Problem 1> Decide whether each statement below agrees with the news report on the arrest of the Syrian bomb plot suspect: (a) the suspect was 22 years old; (b) the explosive found in his apartment was described as less dangerous than TNT; (c) the manhunt lasted a week. Answer yes or no for each, and quote the words of the report that decide it.
Problem 2> Carry the news report on the arrest of the Syrian bomb plot suspect forward from its final sentence, keeping its formal news style.

Excerpt>
--------
German police arrest Syrian bomb plot suspect

German police arrest Syrian bomb plot suspect

LEIPZIG, Germany
German police arrest Syrian bomb plot suspect

REU Photo

German police Oct. 10 arrested a Syrian man suspected of plotting a jihadist bomb attack after a two-day manhunt, in a case that has sparked fresh calls for greater checks on asylum seekers.

Authorities tightened security at airports and train stations after Jaber Albakr, 22, slipped through the police net Oct. 8, when they raided his apartment and found several hundred grams of “an explosive substance more dangerous than TNT.” 

Police finally got their man with the help of another Syrian, whom Albakr approached at the train station in the eastern city of Leipzig, seeking shelter, according to Spiegel Online.
The Syrian man allowed Albakr to stay at his apartment but when police arrived, they found the suspect tied up.  

“We’ve succeeded, really overjoyed,” tweeted police early Oct. 10. “The terror suspect Albakr was arrested overnight in Leipzig.” 

Albakr was believed to have had online contact with the Islamic State of Iraq and the Levant (ISIL), the Sueddeutsche Zeitung daily reported.
--------
Data extracts>
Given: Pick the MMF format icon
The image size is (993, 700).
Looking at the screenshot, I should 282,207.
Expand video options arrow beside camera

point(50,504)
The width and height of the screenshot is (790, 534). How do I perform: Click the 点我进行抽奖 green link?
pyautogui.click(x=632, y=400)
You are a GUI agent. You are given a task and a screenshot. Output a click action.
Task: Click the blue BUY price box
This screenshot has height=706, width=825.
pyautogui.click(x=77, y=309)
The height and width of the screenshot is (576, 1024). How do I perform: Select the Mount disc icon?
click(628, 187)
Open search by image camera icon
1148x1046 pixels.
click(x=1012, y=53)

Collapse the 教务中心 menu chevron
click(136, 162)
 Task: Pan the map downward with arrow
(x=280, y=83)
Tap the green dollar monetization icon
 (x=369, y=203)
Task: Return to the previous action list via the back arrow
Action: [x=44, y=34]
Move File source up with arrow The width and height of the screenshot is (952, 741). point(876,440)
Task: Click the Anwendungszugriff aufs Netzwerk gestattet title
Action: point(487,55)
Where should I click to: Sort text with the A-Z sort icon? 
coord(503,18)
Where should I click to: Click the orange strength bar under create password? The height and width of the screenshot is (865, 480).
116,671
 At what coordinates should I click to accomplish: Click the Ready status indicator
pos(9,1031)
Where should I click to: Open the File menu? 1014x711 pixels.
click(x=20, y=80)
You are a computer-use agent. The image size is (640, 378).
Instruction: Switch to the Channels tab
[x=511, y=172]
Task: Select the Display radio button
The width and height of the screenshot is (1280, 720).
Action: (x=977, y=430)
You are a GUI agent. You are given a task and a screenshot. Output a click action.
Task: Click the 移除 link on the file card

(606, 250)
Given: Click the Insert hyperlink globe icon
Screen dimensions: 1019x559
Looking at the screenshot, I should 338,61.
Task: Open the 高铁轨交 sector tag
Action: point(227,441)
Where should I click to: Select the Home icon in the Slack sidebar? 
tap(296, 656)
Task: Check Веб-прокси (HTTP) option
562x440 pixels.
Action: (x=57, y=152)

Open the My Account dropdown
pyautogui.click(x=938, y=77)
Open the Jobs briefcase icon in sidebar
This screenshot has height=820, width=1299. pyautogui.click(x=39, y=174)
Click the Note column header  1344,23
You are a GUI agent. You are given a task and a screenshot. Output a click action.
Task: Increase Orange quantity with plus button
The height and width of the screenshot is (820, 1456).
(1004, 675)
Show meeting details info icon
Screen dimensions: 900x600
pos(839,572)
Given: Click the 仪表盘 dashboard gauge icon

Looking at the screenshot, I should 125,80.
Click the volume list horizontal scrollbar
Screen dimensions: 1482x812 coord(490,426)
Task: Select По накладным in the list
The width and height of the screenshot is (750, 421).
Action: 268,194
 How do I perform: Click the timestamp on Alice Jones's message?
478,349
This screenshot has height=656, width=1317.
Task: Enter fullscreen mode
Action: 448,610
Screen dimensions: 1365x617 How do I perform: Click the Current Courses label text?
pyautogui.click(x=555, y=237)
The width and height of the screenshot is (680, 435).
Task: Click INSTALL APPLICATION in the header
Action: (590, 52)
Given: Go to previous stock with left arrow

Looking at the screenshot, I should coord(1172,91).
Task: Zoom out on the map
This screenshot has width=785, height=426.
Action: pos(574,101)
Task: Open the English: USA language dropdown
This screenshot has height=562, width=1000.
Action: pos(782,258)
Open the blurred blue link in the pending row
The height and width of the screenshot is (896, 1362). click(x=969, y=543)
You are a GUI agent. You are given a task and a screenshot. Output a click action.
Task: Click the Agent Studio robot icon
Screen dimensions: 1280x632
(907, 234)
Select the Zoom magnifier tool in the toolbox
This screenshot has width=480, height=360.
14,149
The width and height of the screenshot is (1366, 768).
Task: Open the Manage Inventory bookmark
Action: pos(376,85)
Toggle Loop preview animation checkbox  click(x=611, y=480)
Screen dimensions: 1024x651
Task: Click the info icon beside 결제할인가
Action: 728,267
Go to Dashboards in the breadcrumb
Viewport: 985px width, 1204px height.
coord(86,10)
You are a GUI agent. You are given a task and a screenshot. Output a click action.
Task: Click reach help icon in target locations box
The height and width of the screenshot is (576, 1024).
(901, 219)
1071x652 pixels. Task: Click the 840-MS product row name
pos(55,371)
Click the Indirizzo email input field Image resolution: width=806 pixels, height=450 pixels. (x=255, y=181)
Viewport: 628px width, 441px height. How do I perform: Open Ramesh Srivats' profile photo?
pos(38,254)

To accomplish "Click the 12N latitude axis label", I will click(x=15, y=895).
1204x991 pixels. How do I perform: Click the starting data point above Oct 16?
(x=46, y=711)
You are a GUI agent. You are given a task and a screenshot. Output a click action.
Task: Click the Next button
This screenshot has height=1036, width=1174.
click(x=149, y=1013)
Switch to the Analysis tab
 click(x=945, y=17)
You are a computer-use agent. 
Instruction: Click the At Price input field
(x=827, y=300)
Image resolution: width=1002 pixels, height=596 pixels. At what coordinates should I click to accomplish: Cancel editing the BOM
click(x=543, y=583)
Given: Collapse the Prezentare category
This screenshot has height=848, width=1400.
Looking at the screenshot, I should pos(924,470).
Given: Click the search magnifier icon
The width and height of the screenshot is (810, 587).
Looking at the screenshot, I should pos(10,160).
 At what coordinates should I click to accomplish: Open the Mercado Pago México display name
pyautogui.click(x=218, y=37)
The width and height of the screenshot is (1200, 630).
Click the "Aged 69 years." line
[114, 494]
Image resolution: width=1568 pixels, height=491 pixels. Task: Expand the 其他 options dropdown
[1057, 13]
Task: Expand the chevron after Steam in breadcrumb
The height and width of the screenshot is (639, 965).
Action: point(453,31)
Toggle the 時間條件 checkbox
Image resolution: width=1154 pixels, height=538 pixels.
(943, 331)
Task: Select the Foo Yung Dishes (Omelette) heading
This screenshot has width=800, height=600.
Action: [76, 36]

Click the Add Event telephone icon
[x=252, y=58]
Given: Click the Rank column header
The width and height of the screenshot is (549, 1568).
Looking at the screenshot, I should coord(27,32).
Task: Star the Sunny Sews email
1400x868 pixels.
--------
Written reply 1>
(a) Yes: "Jaber Albakr, 22"
(b) No: "an explosive substance more dangerous than TNT."
(c) No: "after a two-day manhunt"

Written reply 2>
According to security sources quoted by the Sueddeutsche, he had built “a virtual bomb-making lab” in the flat in a communist-era housing block and was thought to have planned an attack against either one of Berlin’s two airports or a transport hub in his home state of Saxony.

Police had said that “even a small quantity” of the explosives “could have caused enormous damage.”
Local media reported that the material was TATP, the homemade explosive used by jihadists in the Paris and Brussels attacks.

Acting on a tip-off from the domestic intelligence agency, police commandos had sought to swoop on the Syrian early Oct. 8 at his apartment building in the eastern city of Chemnitz, about 85 kilometers (53 miles) from Leipzig.

But he narrowly evaded police, local media said.

Albakr’s flat mate in Chemnitz was formally taken into custody on Oct. 9, a day after being detained, as a suspected co-conspirator of a “serious act of violence.” 

Police commandos on Oct. 9 also raided the Chemnitz home of another suspected contact of Albakr, blasting open the door and taking away a man for questioning.

Spiegel said Albakr had entered Germany on Feb. 18, 2015 and two weeks later filed a request for asylum, which was granted in June that year.

Germany has been on edge since two ISIL-claimed attacks in July - an axe rampage on a train in Würzburg that injured five, and a suicide bombing in Ansbach in which 15 people were hurt.  

The bloodshed has fuelled concerns over Germany’s record influx of nearly 900,000 refugees and migrants last year.